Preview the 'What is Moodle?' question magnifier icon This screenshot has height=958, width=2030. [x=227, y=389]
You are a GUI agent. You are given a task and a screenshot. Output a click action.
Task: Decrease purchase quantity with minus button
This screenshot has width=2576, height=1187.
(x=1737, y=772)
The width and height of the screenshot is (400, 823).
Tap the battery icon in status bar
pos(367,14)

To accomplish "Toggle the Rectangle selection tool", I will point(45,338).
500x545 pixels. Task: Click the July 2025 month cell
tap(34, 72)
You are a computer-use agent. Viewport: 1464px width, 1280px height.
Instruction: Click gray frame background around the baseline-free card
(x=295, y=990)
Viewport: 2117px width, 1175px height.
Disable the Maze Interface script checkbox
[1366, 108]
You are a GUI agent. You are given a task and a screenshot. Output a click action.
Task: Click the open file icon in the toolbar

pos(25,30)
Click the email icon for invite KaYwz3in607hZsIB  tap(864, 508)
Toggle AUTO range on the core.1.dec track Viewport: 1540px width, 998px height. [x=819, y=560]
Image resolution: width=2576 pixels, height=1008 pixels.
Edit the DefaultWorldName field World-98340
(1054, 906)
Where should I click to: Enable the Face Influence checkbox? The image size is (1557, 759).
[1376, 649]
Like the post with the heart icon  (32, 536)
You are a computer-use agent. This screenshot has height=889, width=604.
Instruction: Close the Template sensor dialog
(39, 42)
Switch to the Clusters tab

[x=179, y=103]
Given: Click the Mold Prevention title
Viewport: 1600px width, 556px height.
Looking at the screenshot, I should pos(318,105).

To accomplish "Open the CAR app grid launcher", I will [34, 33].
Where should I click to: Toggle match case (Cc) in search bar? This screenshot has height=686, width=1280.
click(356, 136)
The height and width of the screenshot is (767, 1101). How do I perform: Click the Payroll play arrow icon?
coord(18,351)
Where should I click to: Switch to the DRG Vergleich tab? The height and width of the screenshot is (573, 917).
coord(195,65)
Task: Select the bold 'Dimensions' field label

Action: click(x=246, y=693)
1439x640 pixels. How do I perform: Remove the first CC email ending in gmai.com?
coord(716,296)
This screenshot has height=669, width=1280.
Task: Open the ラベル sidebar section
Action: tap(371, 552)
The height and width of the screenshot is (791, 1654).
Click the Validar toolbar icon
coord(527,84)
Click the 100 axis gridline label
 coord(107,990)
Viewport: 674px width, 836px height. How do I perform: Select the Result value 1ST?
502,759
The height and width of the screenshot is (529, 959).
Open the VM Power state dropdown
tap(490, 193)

+-------+

== Assignment ==
Produce only the lines from the line containing "Task: Decrease purchase" through the line containing "You are a computer-use agent. Viewport: 1464px", inclusive of both, exactly as they stand in the entries above.

== Task solution ==
Task: Decrease purchase quantity with minus button
This screenshot has width=2576, height=1187.
(x=1737, y=772)
The width and height of the screenshot is (400, 823).
Tap the battery icon in status bar
pos(367,14)

To accomplish "Toggle the Rectangle selection tool", I will point(45,338).
500x545 pixels. Task: Click the July 2025 month cell
tap(34, 72)
You are a computer-use agent. Viewport: 1464px width, 1280px height.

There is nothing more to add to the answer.